> _Work item_
No pictures belong in the copy. Reproduce exactly the lines beginning at the line containing "This screenshot has height=860, width=1573." and continuing to the end of the entries below.

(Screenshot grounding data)
=====

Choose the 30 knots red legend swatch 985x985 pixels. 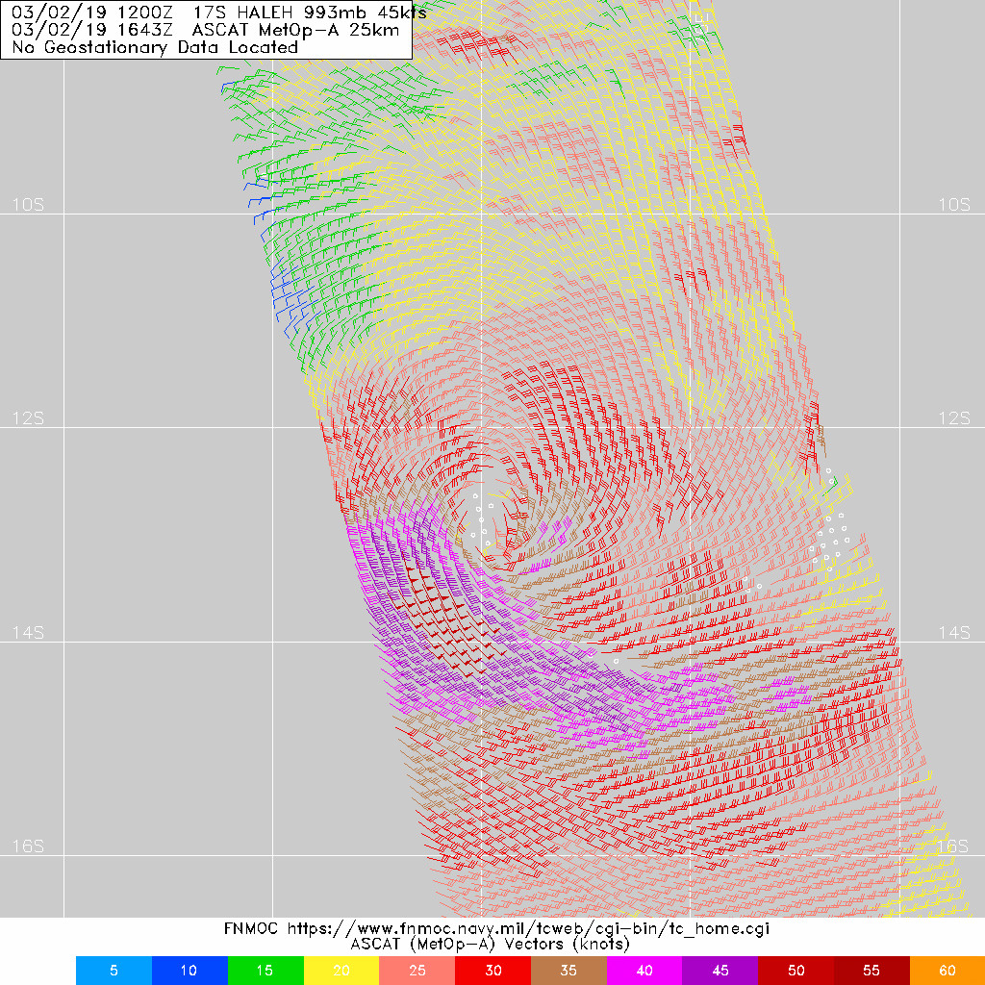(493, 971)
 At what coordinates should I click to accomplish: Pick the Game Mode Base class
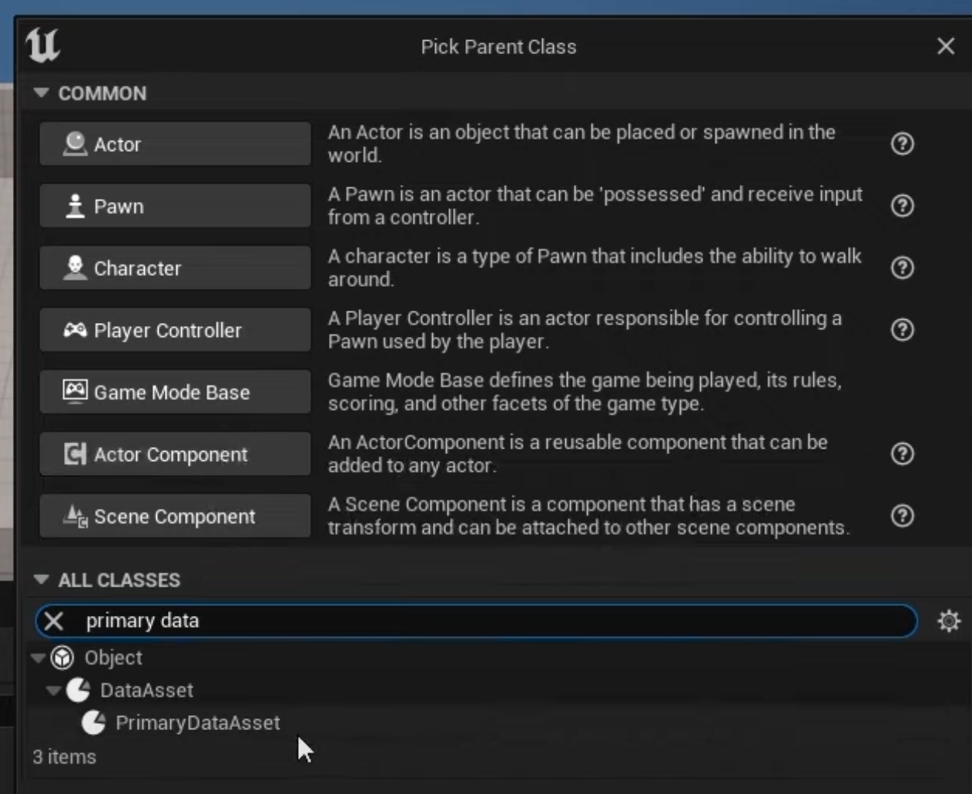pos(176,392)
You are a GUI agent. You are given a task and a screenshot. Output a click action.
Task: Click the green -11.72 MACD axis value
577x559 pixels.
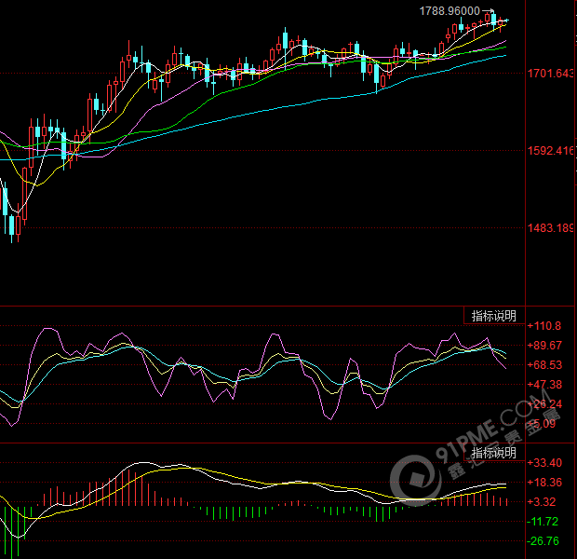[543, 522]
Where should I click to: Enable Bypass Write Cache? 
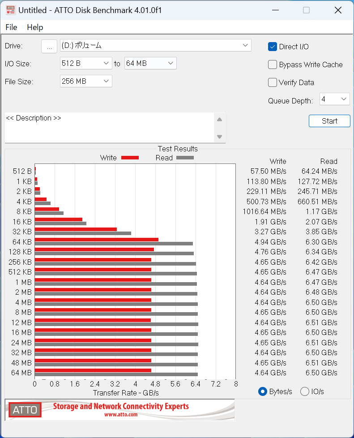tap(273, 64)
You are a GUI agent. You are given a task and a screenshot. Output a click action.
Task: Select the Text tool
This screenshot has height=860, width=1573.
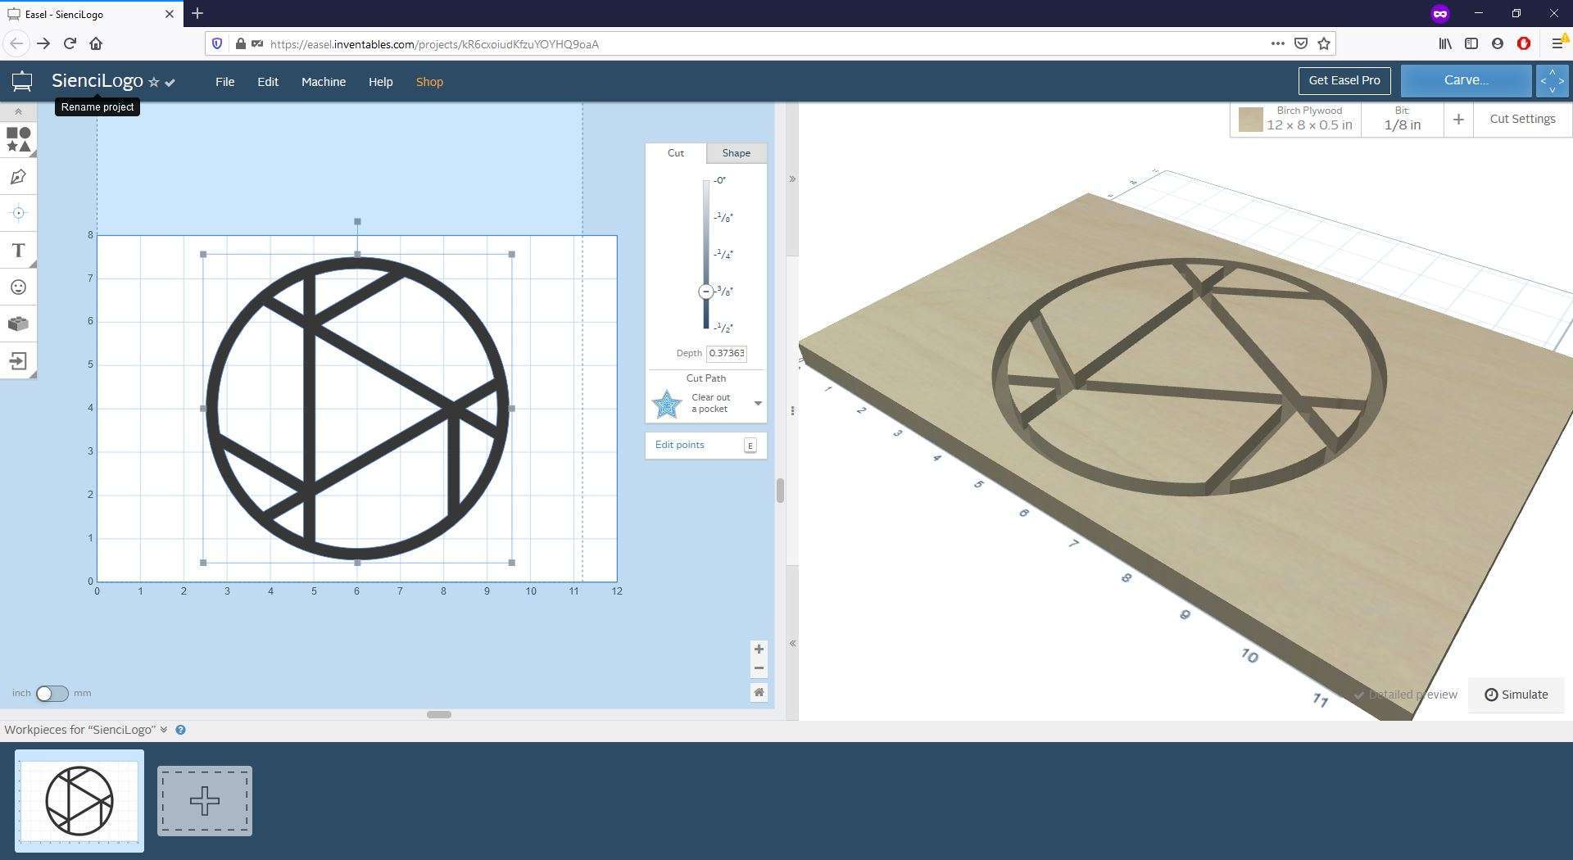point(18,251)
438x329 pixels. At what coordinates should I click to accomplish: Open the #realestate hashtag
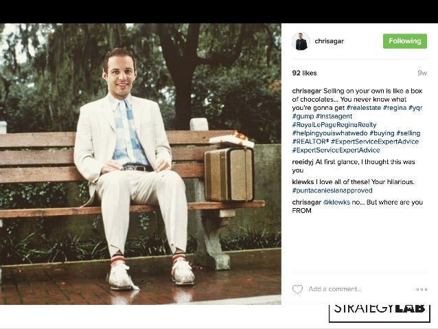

=====

> _Solution for this exercise_
This screenshot has height=860, width=1573.
point(18,251)
438x329 pixels. At what coordinates should I click to accomplish: Open the #realestate hashtag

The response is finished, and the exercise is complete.